These days, the term "plus-size" seems to be assigned to models with the slightest of curves, but it turns out there's a reason for distinguishing between straight-size and plus-size in the industry.
Jennie Runk, H&M's now-infamous plus-size swimwear model, broke it down for everyone in an essay she penned for BBC:
"While the idea of separating women into size categories seems stigmatising, clothing companies do this in order to offer their customers exactly what they're looking for, making it easier for people of all sizes to find clothes that fit their bodies as well as their own unique stylistic expression."

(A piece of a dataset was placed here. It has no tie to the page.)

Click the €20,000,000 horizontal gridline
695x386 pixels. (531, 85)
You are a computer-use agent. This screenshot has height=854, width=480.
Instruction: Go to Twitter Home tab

At 5 feet 9 inches, Jennie herself maintains a US size 10. She writes that she was asked to either lose or gain weight when she was discovered in order to fit into the fashion industry's bilateral system (she chose the latter). Aside from gaining weight, some other plus-size models have reported using padding to look "big" enough for clients. This extreme positioning doesn't always bode well for the ladies in front of the camera.
"People assume 'plus' equates to fat, which in turn equates to ugly," Jennie says, adding, "There are also negative connotations associated with thinness. Just as bigger women get called fat or chunky, thin women get called gangly or bony."
With size 0 and size 10 models dominating the pages of fashion glossies (with the former in the lead by a mile), will there ever be a place for an average-size model who doesn't have to gain or lose weight to maintain a career?